全日空からもの書きの世界へ
――大学は京都女子大の短期に進まれましたね。
井上理津子氏: 遊びまくって、旅行に行きまくった2年間でした(笑)。4年制に内部編入するつもりで、そのための単位を全部取っていたのに、なぜか全日空の試験に受かって、調子にのって短大卒で就職しました。夏休み留学の走りのような時代、ダブルスクールしていたYMCAからアメリカのケンタッキー州に行っていて、当時、英語が少しできたんです。たまたま、学校指定のような形で、全日空の求人が学内に貼り出されていたので、力試しのように受けてみたら、トントン拍子に受かってしまいました。それで、大阪空港支店のグランドホステスを2年しました。
――どのような2年間でしたか?
井上理津子氏: 今振り返ると、申しわけないほど最低の社員だったと思います。「やっぱり、いつか書く仕事に就きたい」という思いがあったのです。当時の全日空の地上職は、かなり恵まれていて、時間の自由がききました。朝6時から午後2時までの早番が2日、午後1時から午後9時までの遅番が2日、そしてオフ2日という、6日サイクルの仕事だったので、オフ時間にコピーライタースクールに行ったり、大阪編集教室に行ったりしました。書く仕事とレタリングの差が分からなくて、デザイナー学院にレタリングを習いに行ったこともありました(笑)。

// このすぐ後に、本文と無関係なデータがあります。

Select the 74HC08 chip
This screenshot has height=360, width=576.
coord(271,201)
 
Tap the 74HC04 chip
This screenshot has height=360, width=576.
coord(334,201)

――全日空をそのまま続けるという選択肢はなかったのでしょうか?
井上理津子氏: 肌に合わなかったのだと思います。モデルとしての会社員が家に誰もいなかったということもあったのか、5年後、10年後をまったくイメージできない。社会の歯車の1個として重要な部署にいるとは思いつつも、私はダメでした。今さらながら、安易に就職して本当にごめんなさいとしか言いようがありません。生理でもないのに生理休暇をとったりした社員でした。お詫びしたいです。
それで2年で辞めて、なんとか書く仕事に就きたいと。しばらく大阪文学学校に行きながら、編集プロダクションでアルバイトした後、求人広告で、先にお話しした「女性とくらし」を発行している女性と暮し社を見つけたんです。なんとか24歳で入社でき、うれしくてたまらなくて、それはもう水を得た魚のような気分でした。やがて、その時の編集長の発案で、「関西ピープル」というインタビュー欄ができて、担当させてもらいました。それが刺激の連続で楽しくて、のめりこんでいきました。
――それだけのめり込まれた会社を辞めて独立したきっかけは?
井上理津子氏: ある時、人材派遣会社の課長の女性を取材したんです。大学教授だった夫さんが急死され、子どもと義母を抱えて職を求めなければならなくなったのが、その会社に勤めたきっかけだったそうです。「教授夫人とちやほやされていたが、実は自分自身は何もできないということを、夫を亡くして思い知った」と話してくれたのです。義母さんに介護が必要になったとき、ご兄弟たちから「援助するから家にいて」と申し出されたそうなのですが、「他人に頼ったら、また同じ繰り返しになるだけと思い、お手伝いの人を雇って働き続けることを選びました」とおっしゃいました。私は、その人の言葉にいたく感銘を受けました。ちょうど、男女雇用機会均等法ができる直前。女性総合職誕生うんぬんと騒がれる中、自分たちの一世代上の女性に、その方のように自分で決断して黙々と働いてきた人や、市井で地に足をつけて仕事をしてきた人が、実はいっぱいいらっしゃる。取材して本にまとめたいと思い立ったのが、会社を辞める引き金でした。それで、共著してくれる友達を募って、92人の女性のインタビュー集を作りました。ありがたいことに、こんな名も無きライターの発想を、長征社という小出版社の社長が「面白い。うちから出そう」と言ってくれました。それで1年ほどかけて最初の共著本『女・仕事』を出したんです。
失敗しながら育ててもらった
――数多くインタビューをする中で、苦労した点などはありますか?
井上理津子氏: 失敗はありますよ。インタビュー中に相手の顔色が急に曇ってきたなと思ったら、「なに聞いてるの」って怒られたこともあります。すぐ思い出せる分だけで3件はありますね。「あんた理解していないね」と言われたり、一度取材したことのある人に別の媒体で再び取材を申し込んだら、「あなたのインタビューはもう受けたくない」と言われたこともありました。でも、振り返ればすごく勉強になったなと思います。どうでもよければ何も言わないですよね。そういう意味では雨降って地固まるという関係になった方もいらっしゃいましたし、被取材者の皆さんに育ててもらったと思います。
――仕事をしていく中で尊敬する先輩などはいましたか?
井上理津子氏: 『月刊SEMBA』という情報誌があったのですが、フリーになった後、私がホームグランドにさせてもらっていた雑誌です。そこの社長であり編集長だった廣瀬豊氏が私の恩師です。取材先への距離の取り方をはじめさまざまなことを教えてもらい、育ててもらいました。「人間情報誌」がコンセプトの雑誌で、私たち外部スタッフを含めて、毎月酒を飲みながら編集会議で侃々諤々意見を闘わせるんです。編集長は2008年に亡くなりましたが、それまでずっとお付き合いをさせてもらいました。何か失敗したり、煮詰まったりすると「編集長、聞いてください」と廣瀬さんの家に伺った。宝物の思い出です。